WHAT THE EXERCISE ASKS:
For this listing, the lines between the one holding "[prev-page] (198, 2283)" and the one holding "Khoa (214, 3)", inclusive, must be set down exactly.

** RECORDS FOR THIS TASK follows **

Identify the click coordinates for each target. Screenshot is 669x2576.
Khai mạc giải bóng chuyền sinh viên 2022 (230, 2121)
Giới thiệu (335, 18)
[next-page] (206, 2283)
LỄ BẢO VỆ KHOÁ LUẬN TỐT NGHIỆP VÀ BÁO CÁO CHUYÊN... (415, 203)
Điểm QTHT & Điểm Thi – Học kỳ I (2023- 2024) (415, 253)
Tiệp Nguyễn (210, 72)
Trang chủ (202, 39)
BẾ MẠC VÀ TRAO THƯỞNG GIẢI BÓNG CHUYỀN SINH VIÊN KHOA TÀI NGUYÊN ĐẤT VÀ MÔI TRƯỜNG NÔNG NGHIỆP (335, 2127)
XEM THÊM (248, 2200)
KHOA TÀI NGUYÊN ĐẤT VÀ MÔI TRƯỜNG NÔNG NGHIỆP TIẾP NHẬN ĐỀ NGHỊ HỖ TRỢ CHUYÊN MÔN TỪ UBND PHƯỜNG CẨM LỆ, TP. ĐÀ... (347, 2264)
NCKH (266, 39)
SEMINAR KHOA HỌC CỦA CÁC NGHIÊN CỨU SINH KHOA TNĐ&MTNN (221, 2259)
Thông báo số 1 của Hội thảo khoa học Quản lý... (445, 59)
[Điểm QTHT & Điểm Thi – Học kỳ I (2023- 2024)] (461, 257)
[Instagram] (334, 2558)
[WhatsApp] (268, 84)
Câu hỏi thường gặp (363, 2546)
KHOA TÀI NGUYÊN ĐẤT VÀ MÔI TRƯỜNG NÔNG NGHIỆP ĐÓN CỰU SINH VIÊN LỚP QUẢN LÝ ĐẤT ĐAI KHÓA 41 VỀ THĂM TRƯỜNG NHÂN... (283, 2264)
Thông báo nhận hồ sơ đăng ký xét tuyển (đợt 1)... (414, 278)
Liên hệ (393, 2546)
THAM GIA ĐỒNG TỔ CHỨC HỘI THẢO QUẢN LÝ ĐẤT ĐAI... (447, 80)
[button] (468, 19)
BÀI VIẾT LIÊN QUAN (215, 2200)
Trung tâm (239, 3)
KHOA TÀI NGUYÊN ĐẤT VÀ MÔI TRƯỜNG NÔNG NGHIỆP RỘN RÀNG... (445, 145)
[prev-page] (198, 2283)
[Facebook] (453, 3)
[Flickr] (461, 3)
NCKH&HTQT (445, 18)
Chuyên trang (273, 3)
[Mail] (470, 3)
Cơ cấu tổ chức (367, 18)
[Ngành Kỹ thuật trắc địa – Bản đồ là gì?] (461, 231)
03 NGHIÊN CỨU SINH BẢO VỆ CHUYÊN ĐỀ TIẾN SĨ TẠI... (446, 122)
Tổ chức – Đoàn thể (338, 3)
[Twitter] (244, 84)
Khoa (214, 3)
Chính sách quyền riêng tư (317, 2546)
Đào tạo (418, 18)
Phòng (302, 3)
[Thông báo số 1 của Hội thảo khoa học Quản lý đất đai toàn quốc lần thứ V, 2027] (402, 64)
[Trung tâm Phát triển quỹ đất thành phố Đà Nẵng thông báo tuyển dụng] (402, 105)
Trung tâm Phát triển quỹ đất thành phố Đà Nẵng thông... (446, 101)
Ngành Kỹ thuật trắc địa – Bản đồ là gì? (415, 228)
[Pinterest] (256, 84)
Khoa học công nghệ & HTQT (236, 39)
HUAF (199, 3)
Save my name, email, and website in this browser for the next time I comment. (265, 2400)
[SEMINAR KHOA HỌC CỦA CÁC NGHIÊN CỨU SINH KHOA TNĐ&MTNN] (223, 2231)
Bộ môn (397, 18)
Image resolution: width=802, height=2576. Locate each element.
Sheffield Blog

** End of RECORDS FOR THIS TASK **
** RECORDS FOR THIS TASK follows **

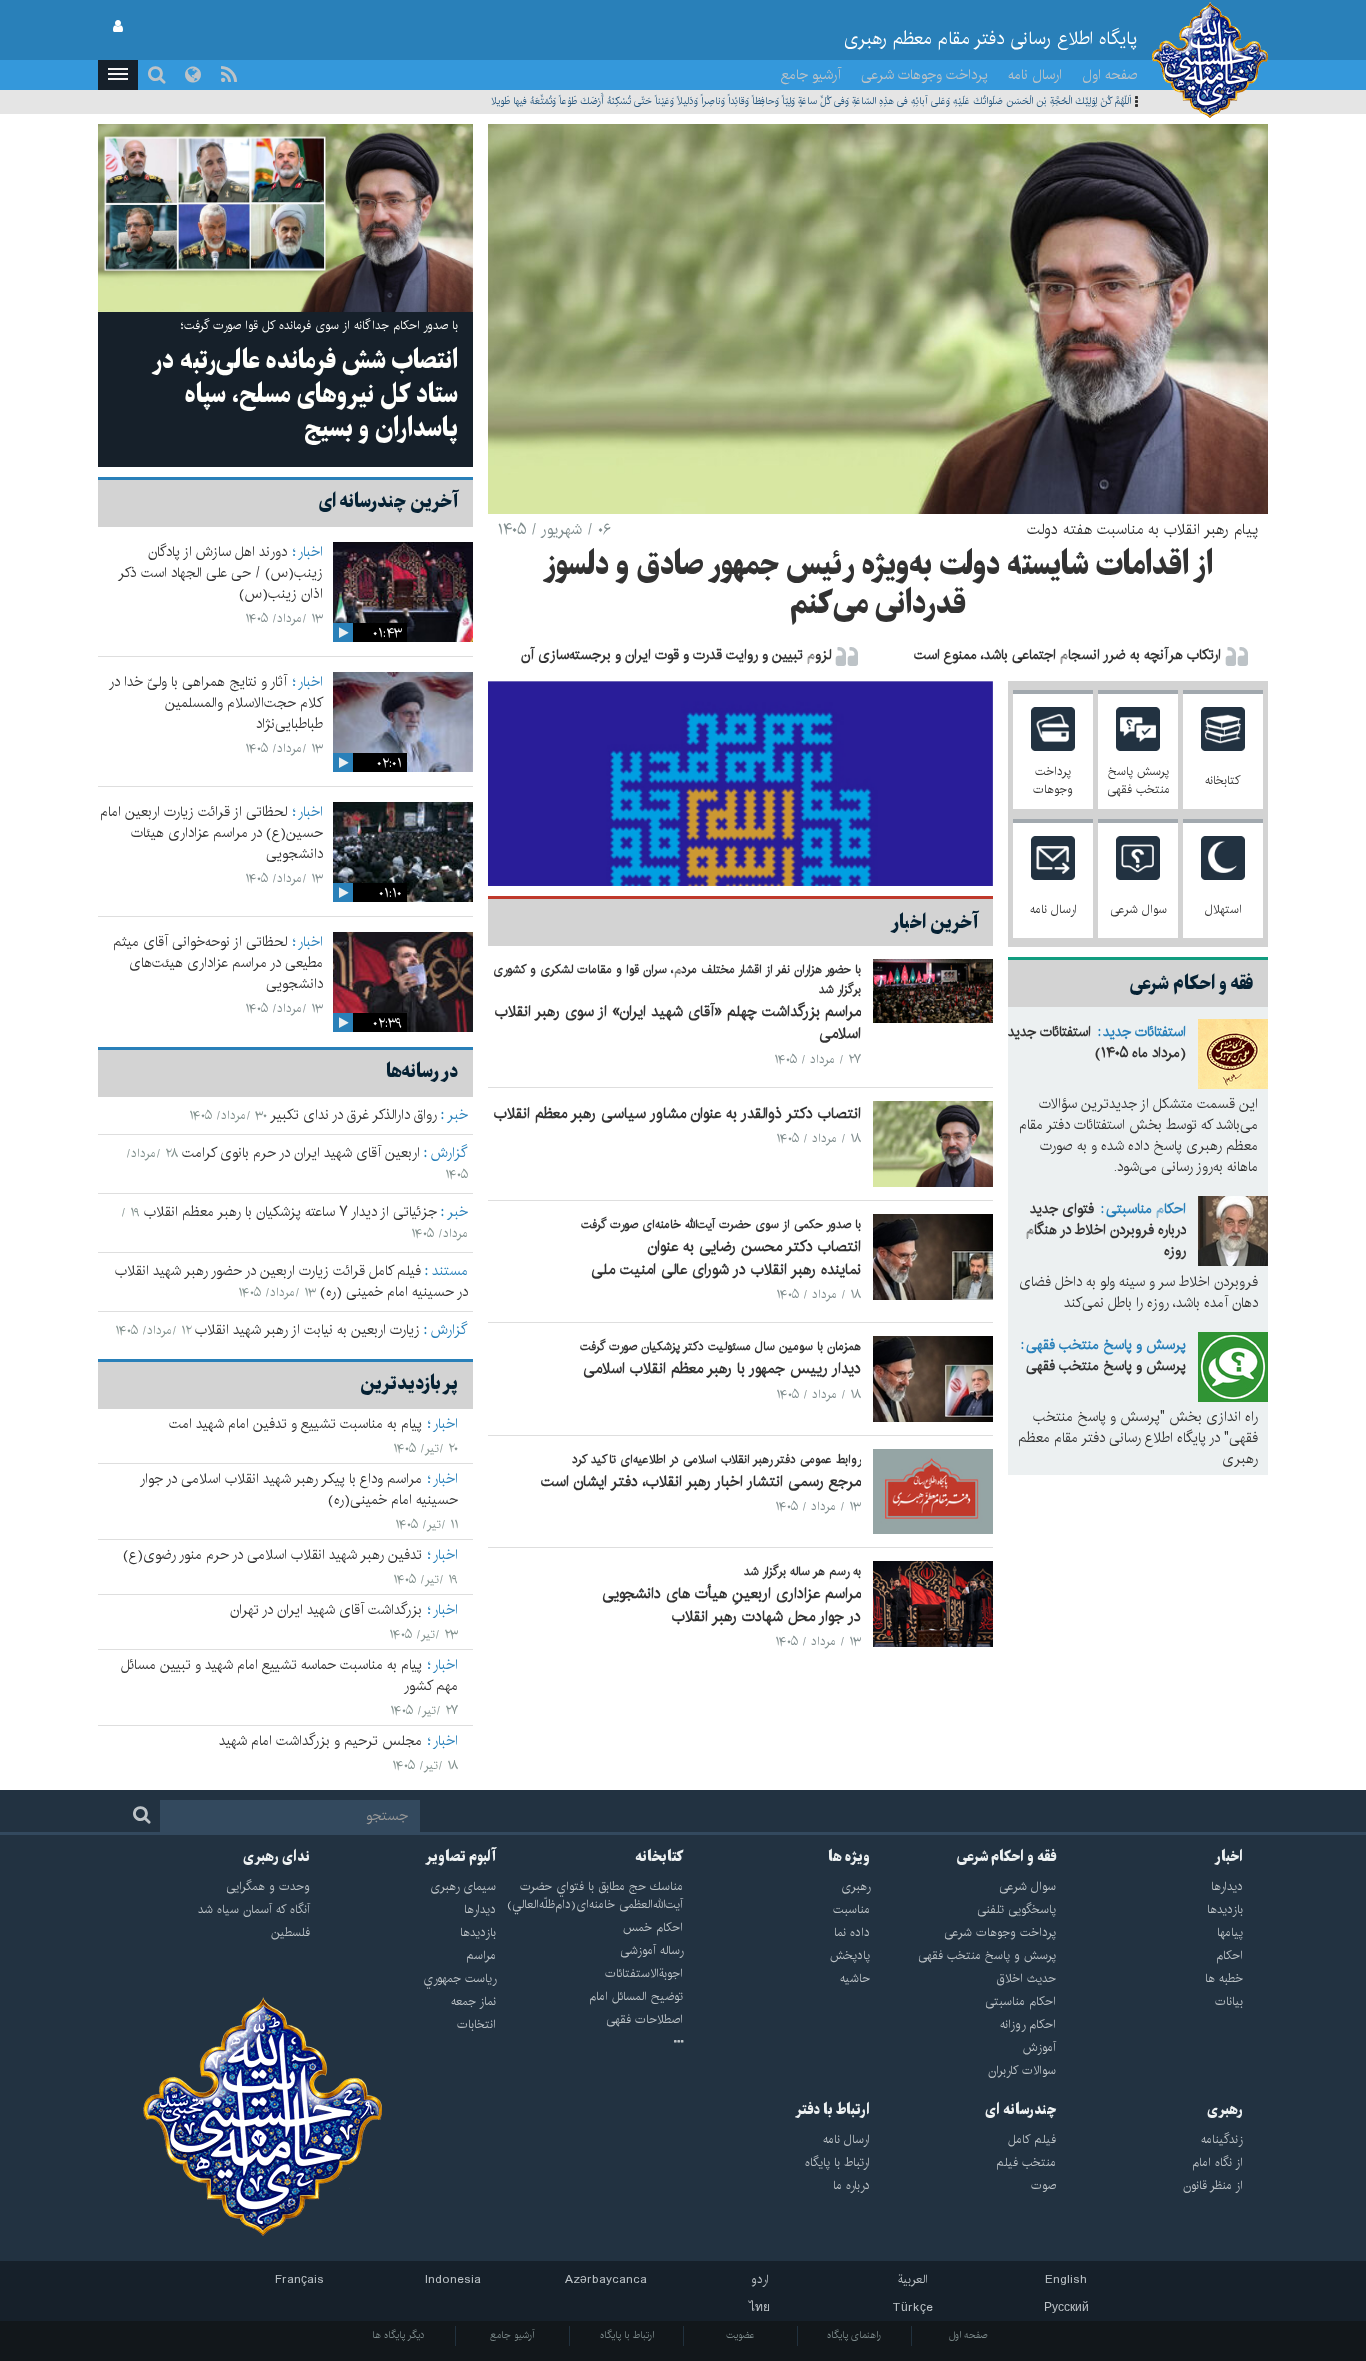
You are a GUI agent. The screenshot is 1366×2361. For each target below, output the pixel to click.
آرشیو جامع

** End of RECORDS FOR THIS TASK **

TASK OUTPUT:
[prev-page] (198, 2283)
[Facebook] (453, 3)
[Flickr] (461, 3)
NCKH&HTQT (445, 18)
Chuyên trang (273, 3)
[Mail] (470, 3)
Cơ cấu tổ chức (367, 18)
[Ngành Kỹ thuật trắc địa – Bản đồ là gì?] (461, 231)
03 NGHIÊN CỨU SINH BẢO VỆ CHUYÊN ĐỀ TIẾN SĨ TẠI... (446, 122)
Tổ chức – Đoàn thể (338, 3)
[Twitter] (244, 84)
Khoa (214, 3)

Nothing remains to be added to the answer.